As previously mentioned, the dyes used in the industry contain various nitrogenous compounds. This, combined with the stringent regulations on discharging effluent water, makes it necessary to remove nitrogen from wastewater discharges to meet the requirements. This can be achieved by nitrification and denitrification following a combination of anoxic and aerobic biological treatment processes.
In nitrification, organic nitrogen compounds and ammonia are converted into nitrate ions. In denitrification the nitrates are reduced to nitrogen gas by using carbonaceous material. The nitrification reaction occurs in the moving bed bioreactor tank (MBBR) itself, and the denitrification process occurs in an anoxic zone which can be created within the MBBR tank. The following biochemical reactions take place in nitrification and denitrification respectively:
NH3 + O2 → NO2 – + 3H+ + 2e-
NO2 – + H2O → NO3 – + 2H+ +2e-
6 NO3– + 5 CH3OH → 5 CO2 + 3 N2 + 7 H2O + 6 OH-
(Note: here methanol (CH3OH) has been used to represent an easily biodegradable organic matter expressed as COD or BOD).

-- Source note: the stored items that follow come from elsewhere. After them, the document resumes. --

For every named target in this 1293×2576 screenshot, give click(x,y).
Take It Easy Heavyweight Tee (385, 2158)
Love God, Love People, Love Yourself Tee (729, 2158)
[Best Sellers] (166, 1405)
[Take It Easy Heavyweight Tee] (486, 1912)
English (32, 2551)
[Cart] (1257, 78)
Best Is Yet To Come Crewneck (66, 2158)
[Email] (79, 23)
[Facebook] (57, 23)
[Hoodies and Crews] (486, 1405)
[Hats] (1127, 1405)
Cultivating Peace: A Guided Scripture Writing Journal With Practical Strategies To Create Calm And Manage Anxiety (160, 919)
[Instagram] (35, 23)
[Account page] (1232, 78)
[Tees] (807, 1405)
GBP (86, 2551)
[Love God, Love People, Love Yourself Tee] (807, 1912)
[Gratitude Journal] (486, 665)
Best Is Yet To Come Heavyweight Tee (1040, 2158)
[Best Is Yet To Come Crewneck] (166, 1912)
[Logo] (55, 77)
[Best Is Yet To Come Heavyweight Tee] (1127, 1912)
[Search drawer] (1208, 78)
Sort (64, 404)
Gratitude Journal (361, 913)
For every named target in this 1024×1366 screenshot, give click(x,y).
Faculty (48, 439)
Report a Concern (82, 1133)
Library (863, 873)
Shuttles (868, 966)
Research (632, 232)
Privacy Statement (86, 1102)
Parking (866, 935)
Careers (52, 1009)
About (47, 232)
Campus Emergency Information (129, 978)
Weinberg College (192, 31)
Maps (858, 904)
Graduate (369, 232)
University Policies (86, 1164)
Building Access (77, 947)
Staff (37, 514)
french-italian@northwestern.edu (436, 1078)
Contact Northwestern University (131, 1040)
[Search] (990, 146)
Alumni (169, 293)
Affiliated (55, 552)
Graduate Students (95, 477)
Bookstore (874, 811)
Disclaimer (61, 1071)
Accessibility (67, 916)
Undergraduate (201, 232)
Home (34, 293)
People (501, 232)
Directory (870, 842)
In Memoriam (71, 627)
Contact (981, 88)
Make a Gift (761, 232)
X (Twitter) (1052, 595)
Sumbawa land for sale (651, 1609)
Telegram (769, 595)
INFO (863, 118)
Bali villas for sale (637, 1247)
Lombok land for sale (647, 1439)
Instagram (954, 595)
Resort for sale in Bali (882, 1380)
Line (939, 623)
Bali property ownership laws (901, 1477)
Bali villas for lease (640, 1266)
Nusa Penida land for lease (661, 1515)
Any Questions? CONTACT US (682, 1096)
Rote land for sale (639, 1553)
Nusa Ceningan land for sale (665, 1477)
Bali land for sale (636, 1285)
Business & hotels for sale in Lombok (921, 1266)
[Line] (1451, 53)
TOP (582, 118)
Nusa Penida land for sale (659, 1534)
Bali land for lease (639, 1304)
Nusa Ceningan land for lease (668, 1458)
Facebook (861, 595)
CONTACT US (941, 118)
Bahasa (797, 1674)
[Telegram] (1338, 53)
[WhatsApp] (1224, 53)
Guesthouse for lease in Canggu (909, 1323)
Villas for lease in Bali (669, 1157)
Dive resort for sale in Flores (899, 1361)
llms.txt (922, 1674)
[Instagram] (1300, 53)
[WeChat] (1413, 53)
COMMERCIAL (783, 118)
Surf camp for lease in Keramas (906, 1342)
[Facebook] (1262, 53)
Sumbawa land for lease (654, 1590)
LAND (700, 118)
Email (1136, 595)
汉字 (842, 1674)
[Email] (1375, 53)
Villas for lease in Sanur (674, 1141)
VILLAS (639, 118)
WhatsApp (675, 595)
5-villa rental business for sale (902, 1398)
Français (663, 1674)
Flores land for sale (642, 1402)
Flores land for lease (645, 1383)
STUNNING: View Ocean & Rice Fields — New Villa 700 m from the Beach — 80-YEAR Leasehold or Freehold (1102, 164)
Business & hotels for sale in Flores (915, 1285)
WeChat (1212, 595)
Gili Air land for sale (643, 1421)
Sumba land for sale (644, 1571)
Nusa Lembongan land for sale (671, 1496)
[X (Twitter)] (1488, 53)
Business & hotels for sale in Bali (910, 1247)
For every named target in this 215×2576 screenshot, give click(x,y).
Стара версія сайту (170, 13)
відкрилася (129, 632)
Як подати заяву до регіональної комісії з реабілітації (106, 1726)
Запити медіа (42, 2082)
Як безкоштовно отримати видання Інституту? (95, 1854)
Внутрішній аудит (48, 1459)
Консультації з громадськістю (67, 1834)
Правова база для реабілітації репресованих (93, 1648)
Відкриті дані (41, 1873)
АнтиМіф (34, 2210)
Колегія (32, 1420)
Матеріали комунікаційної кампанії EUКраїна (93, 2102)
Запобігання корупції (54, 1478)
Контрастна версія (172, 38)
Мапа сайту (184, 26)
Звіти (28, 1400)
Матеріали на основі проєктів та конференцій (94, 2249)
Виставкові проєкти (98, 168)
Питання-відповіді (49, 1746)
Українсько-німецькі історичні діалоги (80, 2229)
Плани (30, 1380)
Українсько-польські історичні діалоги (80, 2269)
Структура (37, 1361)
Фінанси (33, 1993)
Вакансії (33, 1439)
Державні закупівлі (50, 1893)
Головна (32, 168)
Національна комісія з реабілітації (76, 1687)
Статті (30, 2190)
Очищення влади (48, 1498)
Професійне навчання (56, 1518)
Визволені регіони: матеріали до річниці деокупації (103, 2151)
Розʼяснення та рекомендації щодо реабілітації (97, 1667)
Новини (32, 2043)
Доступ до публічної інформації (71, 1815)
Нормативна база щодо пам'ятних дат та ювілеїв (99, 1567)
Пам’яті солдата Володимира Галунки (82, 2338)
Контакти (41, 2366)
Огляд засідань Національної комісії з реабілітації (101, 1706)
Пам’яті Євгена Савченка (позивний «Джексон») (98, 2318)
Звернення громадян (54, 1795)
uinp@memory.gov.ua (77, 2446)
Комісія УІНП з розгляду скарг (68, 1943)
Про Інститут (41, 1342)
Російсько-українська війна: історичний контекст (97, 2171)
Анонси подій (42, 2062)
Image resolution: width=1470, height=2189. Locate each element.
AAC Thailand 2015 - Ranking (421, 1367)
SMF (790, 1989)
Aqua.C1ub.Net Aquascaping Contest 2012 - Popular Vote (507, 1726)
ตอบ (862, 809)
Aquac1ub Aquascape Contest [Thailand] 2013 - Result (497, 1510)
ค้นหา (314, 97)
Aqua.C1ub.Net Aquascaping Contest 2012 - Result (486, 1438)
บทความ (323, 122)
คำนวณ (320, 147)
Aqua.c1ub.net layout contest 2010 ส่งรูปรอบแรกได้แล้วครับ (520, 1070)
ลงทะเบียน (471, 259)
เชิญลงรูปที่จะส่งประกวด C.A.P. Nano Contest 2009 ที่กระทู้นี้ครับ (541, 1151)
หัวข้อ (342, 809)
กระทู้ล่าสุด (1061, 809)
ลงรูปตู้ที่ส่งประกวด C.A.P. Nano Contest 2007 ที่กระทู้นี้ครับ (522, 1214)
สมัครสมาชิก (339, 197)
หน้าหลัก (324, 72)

There are several biological wastewater treatment processes. Moving bed bioreactor is one of the state-of-the art technologies used to treat wastewater. It has a dynamic fixed film which allows it to prevent adverse effects like channeling, poor distribution of wastewater and air to biomass attached onto the media surface. These are the advantages that MBBR has over traditional fixed film treatments like rotating bio-reactor (RBC), trickling filters. MBBR also offers several folds of effective solids retention time (SRT) in comparison with Conventional activated sludge (CAS). As a result, for equivalent levels of treatment an MBBR treatment requires much lower reactor volume and footprint area compared to suspended growth treatments.